A MRW , empresa especializada em transporte de documentos e pequenas embalagens, e a Cisco Systems também tomam cuidado para que nenhum romance interfira nos negócios, evitando a relação chefe-subordinado entre os dois envolvidos. Mas isso não é mencionado no contrato de trabalho. “Fomos uns dos primeiros , mas não os únicos, a nos apaixonarmos na empresa”, disseram Guillermos Ruiz e Montse Alomá, da MRW.”O problema de monitorar esse tipo de relacionamento é a antipatia que isso gera por atentar contra a liberdade individual”, explica Antonio Peñalver, sócio-diretor da empresa de consultoria Psicosoft. Além do dilema ético e de imagem, existe uma explicação legal. “É necessário que os códigos de conduta empresarial, que regulam esse aspecto, sejam muito bem justificados, caso contrário, podem ser considerados como um entrave ao direito básico à privacidade do trabalhador”, adverte a firma de advocacia Sagardoy.

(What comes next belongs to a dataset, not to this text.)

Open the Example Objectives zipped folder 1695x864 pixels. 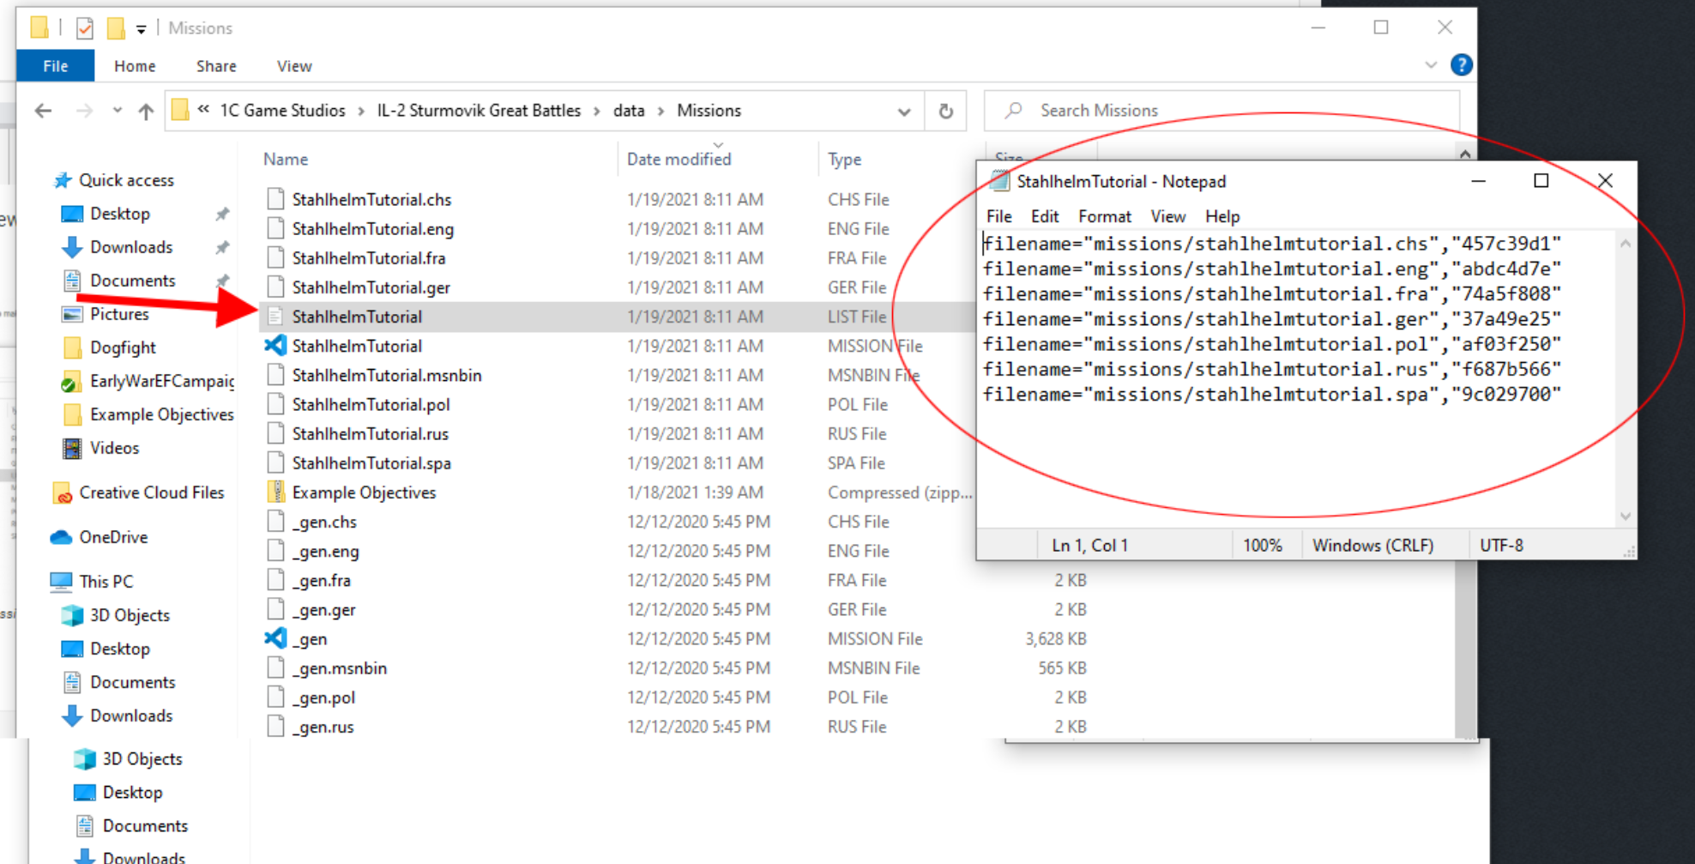click(x=364, y=492)
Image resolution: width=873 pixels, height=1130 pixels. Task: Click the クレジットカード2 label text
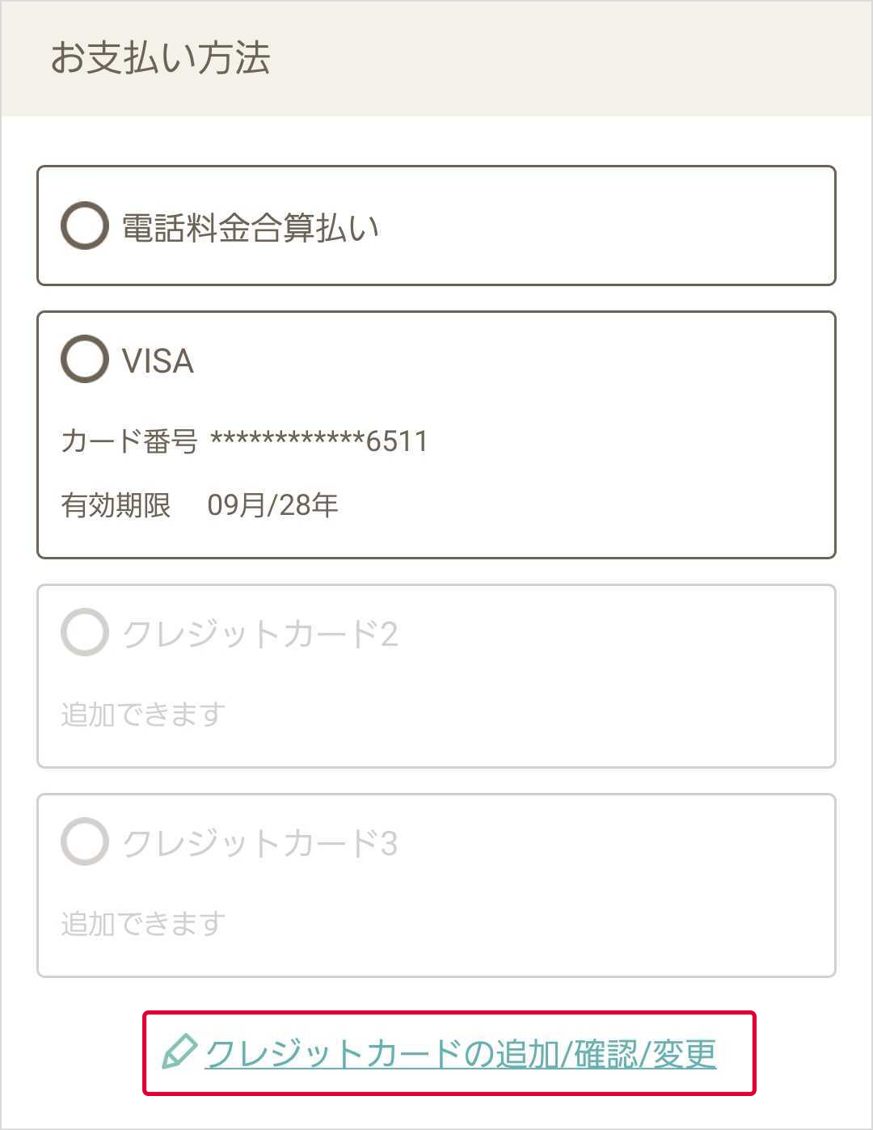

Um outro grupo de empresas se mantém à margem dos relacionamentos entre seus empregados. Inditex, Telefónica, Telecinco, Endesa e Altadis são algumas que defendem o respeito à liberdade absoluta quanto à vida sentimental de seus empregados. “Não existe nenhum tipo de restrição porque a Endesa, em princípio, não considera que uma relação sentimental entre funcionários repercuta na produtividade. As pessoas que aqui trabalham têm uma qualificação profissional reconhecida, independente de suas relações pessoais. Existem também os vínculos de amizade, e ninguém acha que isso afeta a produtividade”, argumenta o departamento de RH da empresa.
Além disso, alguns acreditam que os relacionamentos sentimentais podem acrescentar valores interessantes à organização. “Não consideramos que a existência de casais apaixonados seja uma circunstância que impeça o bom andamento dos negócios. Acreditamos que isso pode até ajudar o empregado na empresa”, assinala a Telefónica.
Antonio Gusmán, gerente da companhia do setor de informática Acer, que vive essa situação na própria pele, também defende essa idéia. Trabalhou com a esposa durante sete anos em duas empresas diferentes, e inclusive foi seu chefe durante um ano na primeiro delas, a Tech Data. “Trabalhar com seu par é melhor para seu rendimento. Além disso, pode ser positivo para agilizar os processos empresarias. Quando trabalhei com minha esposa pude criticar seu desempenho sem fazer rodeios, graças ao nosso relacionamento de confiança. Com as outras pessoas é sempre preciso tomar cuidado com o que se diz”, assegura.